Assignment: All lines with the word "question" are to be found and copied from the listing.

Data to use:
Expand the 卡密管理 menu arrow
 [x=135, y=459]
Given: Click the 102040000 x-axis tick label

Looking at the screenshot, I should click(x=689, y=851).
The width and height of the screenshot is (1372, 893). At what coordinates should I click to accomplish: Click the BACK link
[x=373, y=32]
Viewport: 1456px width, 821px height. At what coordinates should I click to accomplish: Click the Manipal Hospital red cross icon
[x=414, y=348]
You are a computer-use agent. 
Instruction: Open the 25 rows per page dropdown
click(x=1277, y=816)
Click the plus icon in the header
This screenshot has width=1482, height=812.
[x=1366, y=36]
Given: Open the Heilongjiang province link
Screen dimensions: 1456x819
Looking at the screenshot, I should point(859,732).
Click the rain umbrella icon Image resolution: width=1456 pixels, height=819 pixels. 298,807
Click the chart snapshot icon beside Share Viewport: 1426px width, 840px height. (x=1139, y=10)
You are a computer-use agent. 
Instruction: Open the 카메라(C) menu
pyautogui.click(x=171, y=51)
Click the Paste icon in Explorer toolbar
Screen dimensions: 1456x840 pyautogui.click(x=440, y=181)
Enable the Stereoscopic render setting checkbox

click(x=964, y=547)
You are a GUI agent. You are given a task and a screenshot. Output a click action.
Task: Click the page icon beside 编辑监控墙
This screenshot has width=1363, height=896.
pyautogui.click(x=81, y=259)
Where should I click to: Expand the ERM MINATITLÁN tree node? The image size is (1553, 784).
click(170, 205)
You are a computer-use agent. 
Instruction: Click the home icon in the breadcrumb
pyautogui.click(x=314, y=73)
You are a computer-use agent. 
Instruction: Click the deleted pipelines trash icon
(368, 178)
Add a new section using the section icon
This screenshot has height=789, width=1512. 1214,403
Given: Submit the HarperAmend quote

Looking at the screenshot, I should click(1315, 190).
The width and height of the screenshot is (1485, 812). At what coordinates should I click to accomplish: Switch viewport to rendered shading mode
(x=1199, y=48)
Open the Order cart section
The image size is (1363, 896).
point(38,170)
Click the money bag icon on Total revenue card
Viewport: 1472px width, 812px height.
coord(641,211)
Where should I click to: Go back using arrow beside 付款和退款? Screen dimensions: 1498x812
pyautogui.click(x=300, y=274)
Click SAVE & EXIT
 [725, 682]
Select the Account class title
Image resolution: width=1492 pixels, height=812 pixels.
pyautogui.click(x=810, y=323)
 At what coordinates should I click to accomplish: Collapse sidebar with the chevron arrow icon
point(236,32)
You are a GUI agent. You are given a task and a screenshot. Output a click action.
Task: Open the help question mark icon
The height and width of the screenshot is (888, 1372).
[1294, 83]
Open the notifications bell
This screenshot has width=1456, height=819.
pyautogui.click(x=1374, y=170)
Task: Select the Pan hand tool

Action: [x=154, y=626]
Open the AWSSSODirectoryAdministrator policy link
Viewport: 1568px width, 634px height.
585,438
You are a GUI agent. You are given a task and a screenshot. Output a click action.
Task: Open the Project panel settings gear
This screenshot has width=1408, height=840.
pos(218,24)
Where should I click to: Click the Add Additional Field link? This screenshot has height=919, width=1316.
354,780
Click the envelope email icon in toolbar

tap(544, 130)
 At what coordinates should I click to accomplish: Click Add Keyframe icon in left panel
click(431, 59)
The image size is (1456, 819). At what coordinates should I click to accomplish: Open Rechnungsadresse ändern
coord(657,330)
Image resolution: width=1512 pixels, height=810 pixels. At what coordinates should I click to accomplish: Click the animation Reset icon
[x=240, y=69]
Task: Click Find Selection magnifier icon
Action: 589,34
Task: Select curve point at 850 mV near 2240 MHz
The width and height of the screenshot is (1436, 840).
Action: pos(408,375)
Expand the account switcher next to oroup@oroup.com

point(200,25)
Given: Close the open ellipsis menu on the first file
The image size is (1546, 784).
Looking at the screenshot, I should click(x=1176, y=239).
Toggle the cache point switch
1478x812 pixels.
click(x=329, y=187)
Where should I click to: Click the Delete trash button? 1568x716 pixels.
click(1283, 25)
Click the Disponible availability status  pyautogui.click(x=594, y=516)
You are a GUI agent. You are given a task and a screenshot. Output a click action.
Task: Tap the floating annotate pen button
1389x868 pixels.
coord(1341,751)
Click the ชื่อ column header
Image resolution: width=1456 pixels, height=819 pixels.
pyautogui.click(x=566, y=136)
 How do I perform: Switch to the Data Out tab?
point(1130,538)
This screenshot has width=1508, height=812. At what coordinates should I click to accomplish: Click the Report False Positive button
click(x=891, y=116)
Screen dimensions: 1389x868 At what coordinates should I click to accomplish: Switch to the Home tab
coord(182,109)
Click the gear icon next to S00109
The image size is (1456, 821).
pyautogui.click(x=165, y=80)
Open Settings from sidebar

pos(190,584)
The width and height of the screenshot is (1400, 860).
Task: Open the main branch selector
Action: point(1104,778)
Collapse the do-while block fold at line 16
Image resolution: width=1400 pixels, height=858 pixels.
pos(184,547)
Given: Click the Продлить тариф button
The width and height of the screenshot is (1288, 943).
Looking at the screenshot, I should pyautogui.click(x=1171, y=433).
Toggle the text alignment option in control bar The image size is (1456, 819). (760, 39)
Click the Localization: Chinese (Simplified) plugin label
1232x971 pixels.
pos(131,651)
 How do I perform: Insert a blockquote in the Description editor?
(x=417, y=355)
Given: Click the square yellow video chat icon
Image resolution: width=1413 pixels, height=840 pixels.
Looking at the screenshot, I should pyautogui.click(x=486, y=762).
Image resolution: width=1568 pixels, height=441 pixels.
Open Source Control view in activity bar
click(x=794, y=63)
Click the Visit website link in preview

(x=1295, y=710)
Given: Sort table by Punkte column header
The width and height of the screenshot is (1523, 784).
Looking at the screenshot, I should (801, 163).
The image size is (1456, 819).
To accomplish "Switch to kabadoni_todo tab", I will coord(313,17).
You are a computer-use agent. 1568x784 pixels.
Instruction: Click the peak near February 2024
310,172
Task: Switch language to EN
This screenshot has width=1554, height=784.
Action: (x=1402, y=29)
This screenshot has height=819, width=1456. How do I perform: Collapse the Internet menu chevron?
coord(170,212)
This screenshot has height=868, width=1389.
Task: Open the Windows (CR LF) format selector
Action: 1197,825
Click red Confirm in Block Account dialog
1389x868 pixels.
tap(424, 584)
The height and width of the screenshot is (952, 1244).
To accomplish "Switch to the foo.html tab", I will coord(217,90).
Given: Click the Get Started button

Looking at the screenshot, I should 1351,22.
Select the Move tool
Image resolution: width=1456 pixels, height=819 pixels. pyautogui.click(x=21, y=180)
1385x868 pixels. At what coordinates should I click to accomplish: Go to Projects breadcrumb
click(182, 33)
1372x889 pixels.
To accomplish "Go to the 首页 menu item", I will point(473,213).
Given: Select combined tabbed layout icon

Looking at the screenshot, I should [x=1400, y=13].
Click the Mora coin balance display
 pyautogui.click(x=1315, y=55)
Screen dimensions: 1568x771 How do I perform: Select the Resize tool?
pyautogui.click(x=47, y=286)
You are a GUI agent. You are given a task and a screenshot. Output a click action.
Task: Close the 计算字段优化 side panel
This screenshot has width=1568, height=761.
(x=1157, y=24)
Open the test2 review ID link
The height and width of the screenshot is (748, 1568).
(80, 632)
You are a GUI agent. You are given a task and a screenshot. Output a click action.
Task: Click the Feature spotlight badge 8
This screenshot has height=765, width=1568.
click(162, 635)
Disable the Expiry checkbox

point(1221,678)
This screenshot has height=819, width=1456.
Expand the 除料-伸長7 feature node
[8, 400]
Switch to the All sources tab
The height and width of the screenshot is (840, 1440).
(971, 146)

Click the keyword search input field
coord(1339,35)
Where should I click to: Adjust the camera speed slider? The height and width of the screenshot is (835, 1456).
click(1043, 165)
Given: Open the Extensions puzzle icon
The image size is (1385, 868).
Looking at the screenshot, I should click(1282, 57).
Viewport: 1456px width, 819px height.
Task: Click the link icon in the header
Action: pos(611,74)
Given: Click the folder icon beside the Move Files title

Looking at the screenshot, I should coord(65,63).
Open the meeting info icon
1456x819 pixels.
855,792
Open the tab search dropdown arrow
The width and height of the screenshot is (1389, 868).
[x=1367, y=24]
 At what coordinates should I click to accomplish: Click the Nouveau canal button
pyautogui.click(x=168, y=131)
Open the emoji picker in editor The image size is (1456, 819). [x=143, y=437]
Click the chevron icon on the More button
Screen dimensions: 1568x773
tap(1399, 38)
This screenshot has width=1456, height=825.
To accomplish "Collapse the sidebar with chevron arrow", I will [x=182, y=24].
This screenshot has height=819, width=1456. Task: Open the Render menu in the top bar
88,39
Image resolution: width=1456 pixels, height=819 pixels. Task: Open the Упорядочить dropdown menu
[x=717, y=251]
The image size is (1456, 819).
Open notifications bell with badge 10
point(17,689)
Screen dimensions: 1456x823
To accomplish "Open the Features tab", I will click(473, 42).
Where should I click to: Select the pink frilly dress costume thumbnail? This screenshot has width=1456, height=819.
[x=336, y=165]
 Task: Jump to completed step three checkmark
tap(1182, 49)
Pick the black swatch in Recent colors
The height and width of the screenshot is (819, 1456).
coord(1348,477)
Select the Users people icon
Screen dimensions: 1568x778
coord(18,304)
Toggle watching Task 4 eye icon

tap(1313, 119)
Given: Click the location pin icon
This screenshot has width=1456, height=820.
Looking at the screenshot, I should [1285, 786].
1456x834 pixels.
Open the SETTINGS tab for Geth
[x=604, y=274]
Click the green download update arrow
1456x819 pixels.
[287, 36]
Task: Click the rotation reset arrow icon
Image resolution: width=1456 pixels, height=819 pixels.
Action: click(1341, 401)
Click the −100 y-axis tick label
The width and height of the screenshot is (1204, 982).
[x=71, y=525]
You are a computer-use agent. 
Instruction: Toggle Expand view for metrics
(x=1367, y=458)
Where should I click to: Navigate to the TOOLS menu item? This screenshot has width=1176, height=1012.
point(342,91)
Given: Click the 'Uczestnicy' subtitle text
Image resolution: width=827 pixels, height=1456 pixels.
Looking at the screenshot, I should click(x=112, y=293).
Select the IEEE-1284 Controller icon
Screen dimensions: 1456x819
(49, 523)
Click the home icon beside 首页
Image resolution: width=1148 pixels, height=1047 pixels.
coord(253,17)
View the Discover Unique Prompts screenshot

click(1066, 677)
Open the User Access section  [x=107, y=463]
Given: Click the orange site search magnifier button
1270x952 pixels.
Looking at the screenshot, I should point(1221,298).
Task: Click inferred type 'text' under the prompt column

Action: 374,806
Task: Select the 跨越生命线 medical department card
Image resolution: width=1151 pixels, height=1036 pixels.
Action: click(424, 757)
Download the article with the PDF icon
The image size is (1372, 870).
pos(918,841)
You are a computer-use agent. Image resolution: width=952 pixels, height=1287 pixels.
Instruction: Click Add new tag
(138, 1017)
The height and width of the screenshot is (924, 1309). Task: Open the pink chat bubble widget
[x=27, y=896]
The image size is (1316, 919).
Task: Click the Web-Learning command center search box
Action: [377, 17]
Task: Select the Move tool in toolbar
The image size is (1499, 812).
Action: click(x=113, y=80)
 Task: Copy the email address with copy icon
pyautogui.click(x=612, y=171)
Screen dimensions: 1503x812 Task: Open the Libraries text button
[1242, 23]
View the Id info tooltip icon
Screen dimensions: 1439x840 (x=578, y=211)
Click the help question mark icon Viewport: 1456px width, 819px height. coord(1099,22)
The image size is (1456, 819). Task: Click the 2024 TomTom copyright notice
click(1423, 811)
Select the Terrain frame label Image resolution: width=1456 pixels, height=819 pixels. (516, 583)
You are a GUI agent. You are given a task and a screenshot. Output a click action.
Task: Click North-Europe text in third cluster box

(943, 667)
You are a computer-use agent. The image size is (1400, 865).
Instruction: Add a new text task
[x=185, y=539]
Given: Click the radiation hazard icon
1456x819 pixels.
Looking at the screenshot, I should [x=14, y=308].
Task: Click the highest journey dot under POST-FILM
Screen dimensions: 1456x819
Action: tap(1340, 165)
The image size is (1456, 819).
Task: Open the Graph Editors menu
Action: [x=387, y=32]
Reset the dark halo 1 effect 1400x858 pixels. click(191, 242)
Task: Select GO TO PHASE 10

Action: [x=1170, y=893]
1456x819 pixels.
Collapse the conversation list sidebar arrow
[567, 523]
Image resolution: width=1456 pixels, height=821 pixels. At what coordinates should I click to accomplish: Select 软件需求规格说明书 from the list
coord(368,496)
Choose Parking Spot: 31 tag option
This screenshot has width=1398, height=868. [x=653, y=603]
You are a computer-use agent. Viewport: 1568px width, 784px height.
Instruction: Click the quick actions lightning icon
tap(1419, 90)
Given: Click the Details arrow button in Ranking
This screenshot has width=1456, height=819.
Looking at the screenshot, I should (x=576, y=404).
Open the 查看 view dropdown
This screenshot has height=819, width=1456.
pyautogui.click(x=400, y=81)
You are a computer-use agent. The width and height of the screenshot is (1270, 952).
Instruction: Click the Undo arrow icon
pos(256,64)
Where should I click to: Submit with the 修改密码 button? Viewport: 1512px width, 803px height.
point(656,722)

Output of the exercise:
Task: Open the help question mark icon
Click the help question mark icon Viewport: 1456px width, 819px height. coord(1099,22)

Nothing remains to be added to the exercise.